Nielsen refuses to work with OpenAP’s Joint Industry Committee

Measurement company pushes back against recent industry initiative to standardize data.

Nielsen refuses to work with OpenAP’s Joint Industry Committee

Nielsen has declined to participate in the first round of OpenAP’s Joint Industry Committee, a cross-industry council of media companies and agency executives to develop standards for measurement providers.
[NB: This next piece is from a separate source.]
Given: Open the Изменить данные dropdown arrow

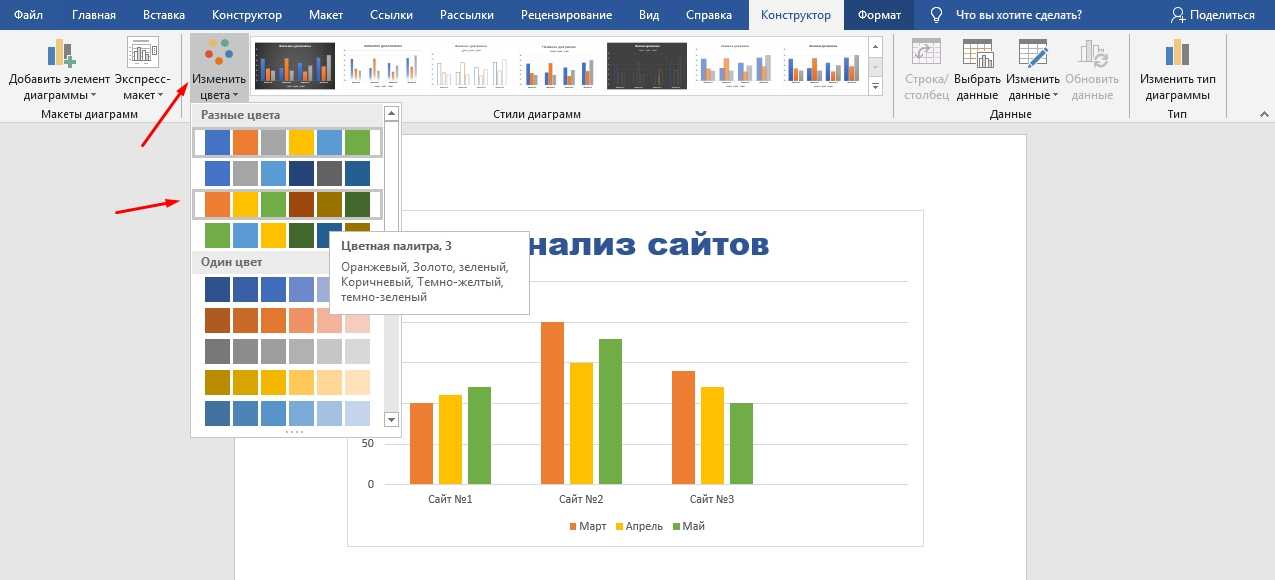Looking at the screenshot, I should coord(1054,96).
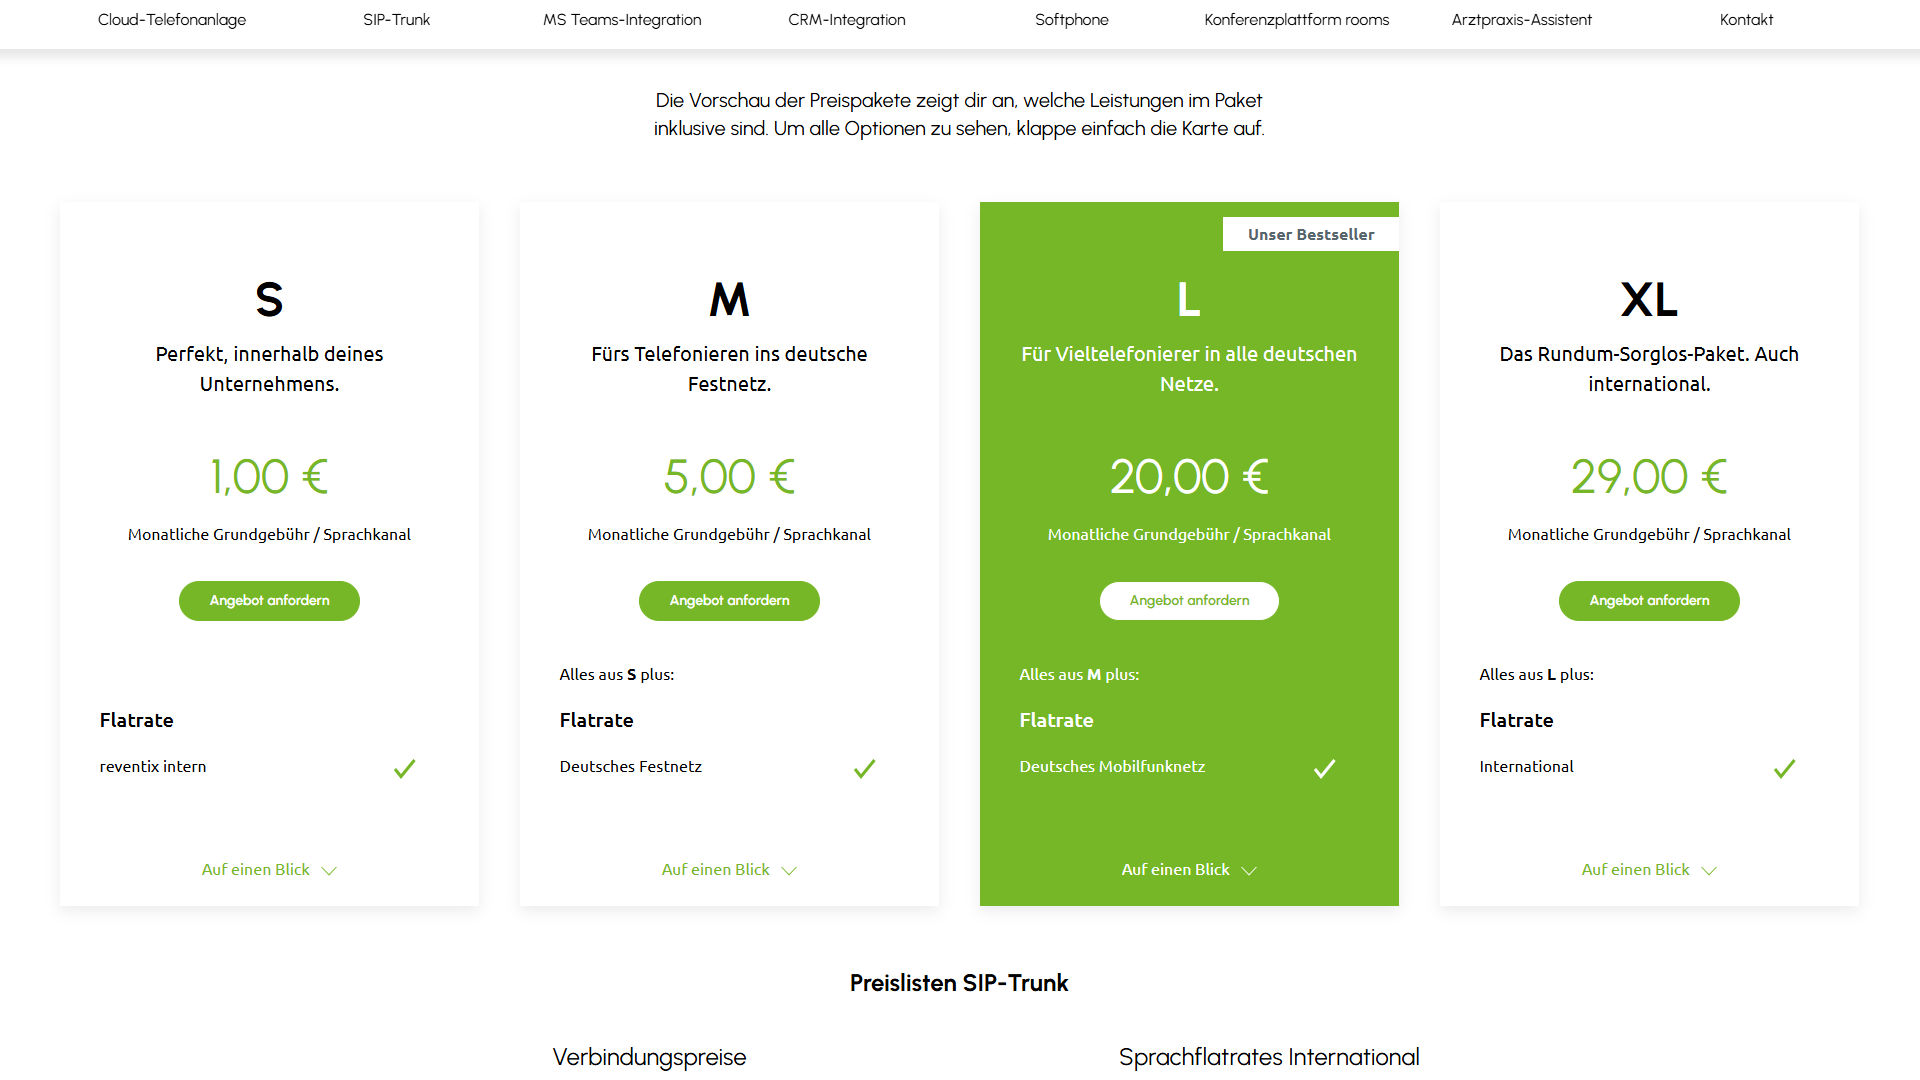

The so-called JIC issued a set of requirements earlier this year alongside a request for information from measurement companies to begin a certification process.
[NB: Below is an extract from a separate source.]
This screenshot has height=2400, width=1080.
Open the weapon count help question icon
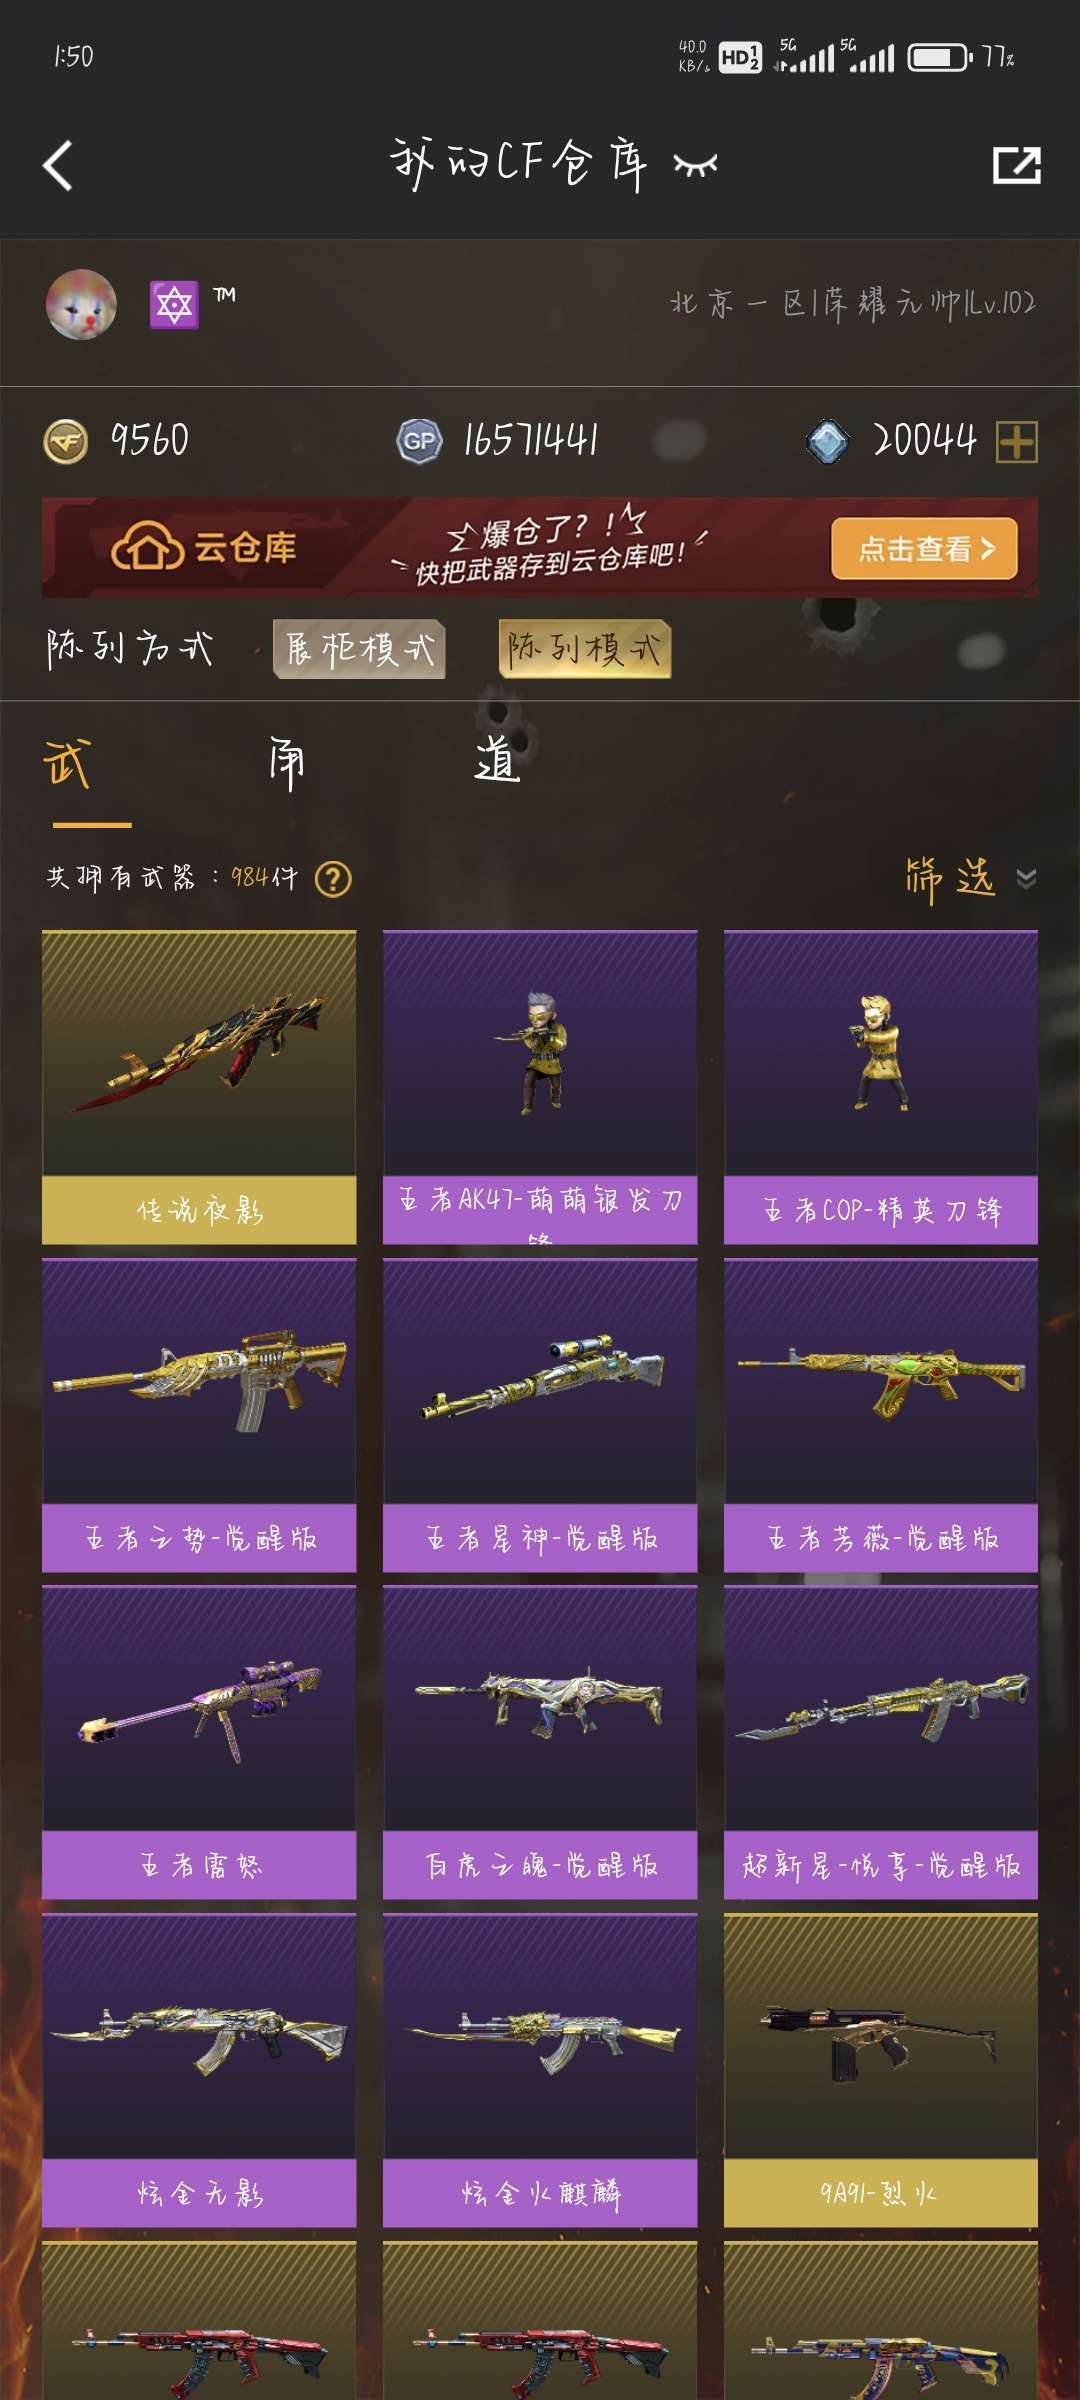[333, 879]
In an open letter to OpenAP CEO David Levy, obtained by Ad Age, Nielsen CEO of global audience measurement Karthik Rao announced the company’s refusal to participate in the RFI and provided a list of disputes with OpenAP’s set of requirements.

A source familiar with the JIC said OpenAP has already received the requested information from measurement companies including Comscore, iSpot.tv, VideoAmp, 605 and Samba TV. 

Rao asserts that OpenAP’s requirements are biased or not supported by “statistical evidence,” including the assumption that big data is better than panel data (the latter of which is what Nielsen has historically used to measure audiences) and the attempt to rate the quality of programming by production cost.

Rao also claimed to have “asked multiple times for clear criteria and scoring systems” for how certification will be granted with no response, and accused OpenAP of “conflating certification with accreditation” due to its vague stance on requiring participating measurement companies to be certified by the Media Ratings Council (Nielsen regained accreditation earlier this week).

OpenAP in a statement to Ad Age said the Nielsen letter, which can be read in full below, contained “several inaccuracies and misinterpretations” that will be addressed in the JIC's official response on Monday. 

“The baseline requirements are aggregated feedback developed in a cross-industry collaborative forum with media agencies, publishers, streaming platforms and trade bodies having equal voice on what is needed to safely and responsibly transition a multibillion-dollar marketplace,” OpenAP said in the statement. “No one measurement company should be able to influence the requirements to benefit their bid for certification over their competition.”

Nielsen did not immediately respond to requests for comment.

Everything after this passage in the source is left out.